Sometime last year I was wandering around our garden counting up the things somebody should get on with when I heard some persistent squeaking coming from the canal bankside. I don't often get to see small mammals apart from squirrels so I crept over that way as stealthily as I could. This bankside is covered with scrubby trees which leave a nice soft leaf litter on the ground. The squeaking continued but also moved around surprisingly quickly for a mouse. At this point a flash of black, white and cinnamon brown taking off from the ground gave away the fact that I had been on the trail of a hoopoe, one of so many people's favourite birds.
But the squeaking didn't stop with its departure so I eased my head over the bank and was met with the gorgeous sight of three fledgling hoopoes begging food from a parent. The squeaking was their begging call and the parent was so busy probing the ground and flicking leaves around in the search for snacks for them that it did not notice me. I spent several minutes watching their activity hardly daring to breath until in trying to follow them I scared the whole family into bursting away in a flurry of jazzy wings.
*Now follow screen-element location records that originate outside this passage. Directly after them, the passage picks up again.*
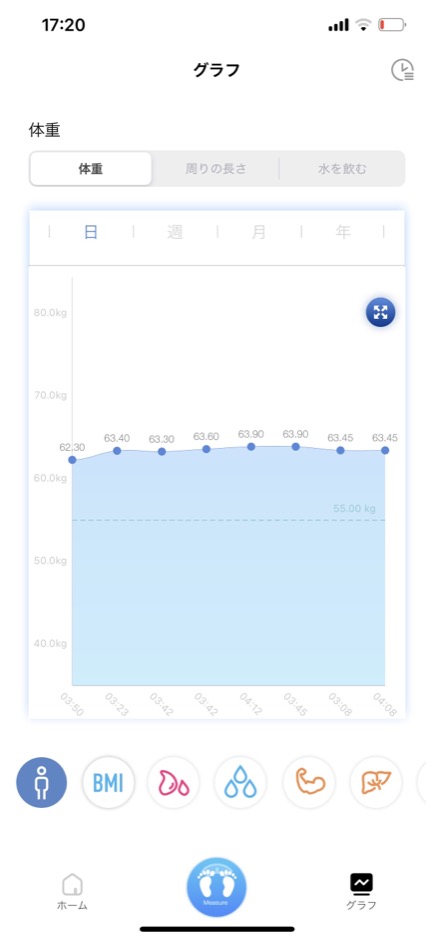Screen dimensions: 434x940
Task: Select the 月 time range
Action: coord(259,232)
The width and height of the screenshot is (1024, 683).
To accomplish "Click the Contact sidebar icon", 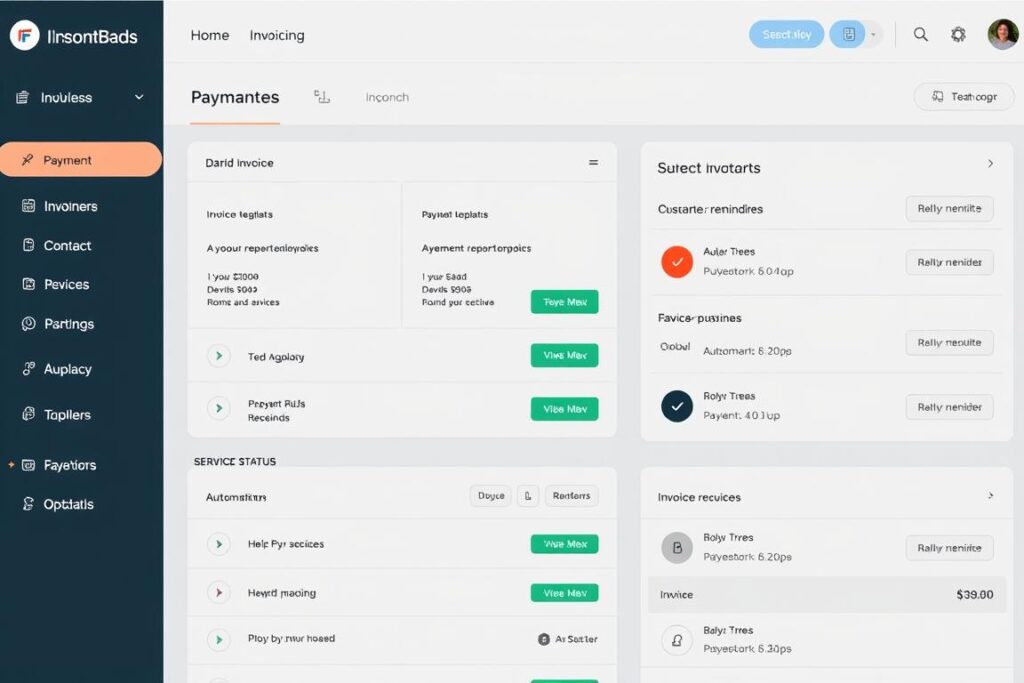I will (28, 245).
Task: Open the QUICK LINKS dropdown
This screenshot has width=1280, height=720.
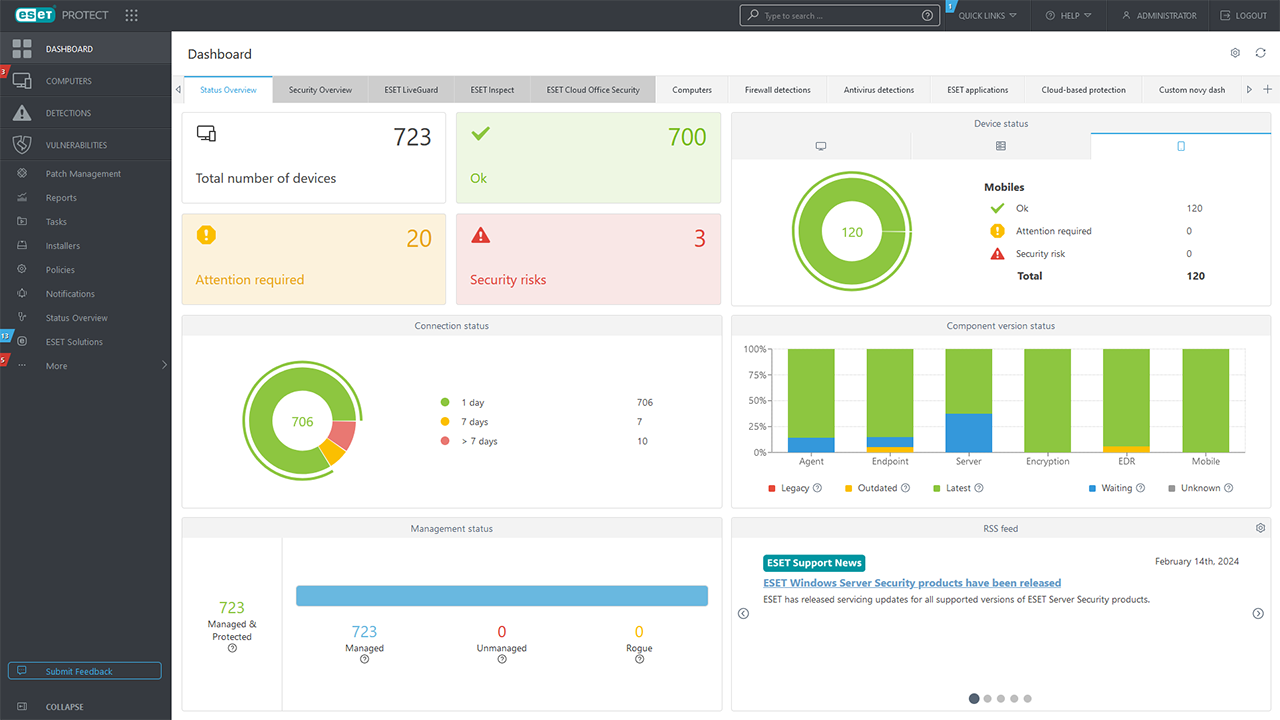Action: click(x=985, y=15)
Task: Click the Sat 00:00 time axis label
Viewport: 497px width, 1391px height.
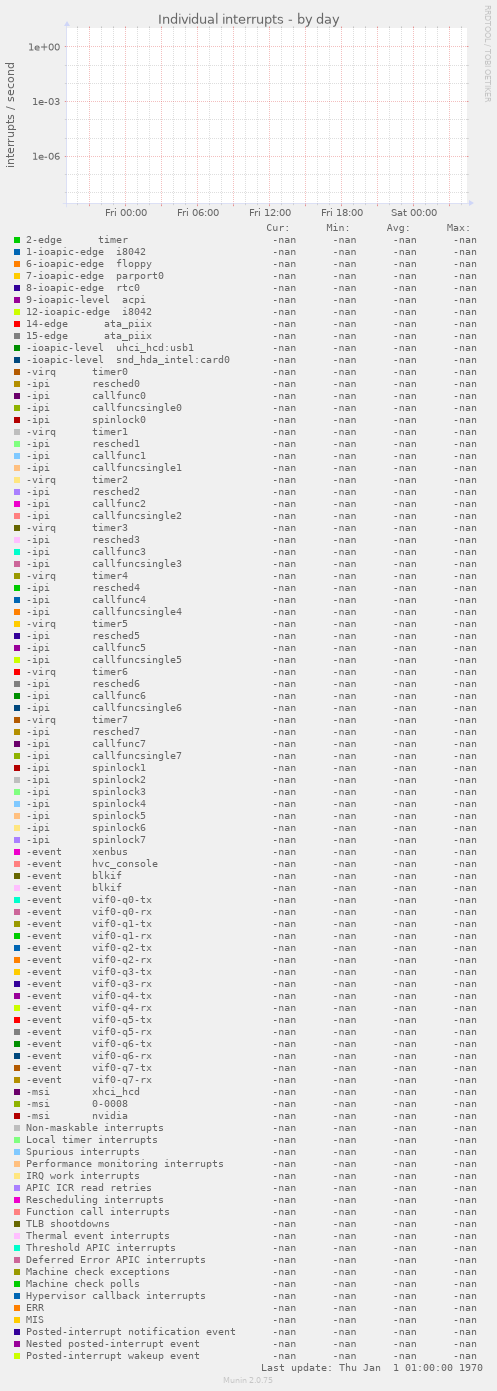Action: click(414, 213)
Over the next few days I heard that squeaking several times but never managed to get anywhere near as close as the first time, which was the only time I did not have my camera with me because I was supposed to be busy gardening.
Hence the illustration above as a record of what I saw, more-or-less. Beyond the irrigation canal are paddy-fields lined by sugarpalm trees with the day-to-day activity of people trying to earn a living from the land. In some respects our patch is an oasis for wildlife having more trees and less intensive management than the surroundings. And that is my aim. If I can help a pair of hoopoes populate our world with more hoopoes then I am doing some good.
Other than a few minor tweaks, the final step to making an illustration like this for me is to play around with the colours. In this case I ended up sticking fairly close to my original colour choice as that orangey-brown is such a distinctive part of this bird (along with that crazy crest). However, I did come up with a couple of alternatives that I like.
One is a darker, almost night-time, version where the birds' pattern has moved a bit further away from reality.
The next has stronger contrast in the background so the birds stand out less.
And the final one is an alternative world where the hoopoe's real colours have been abandoned.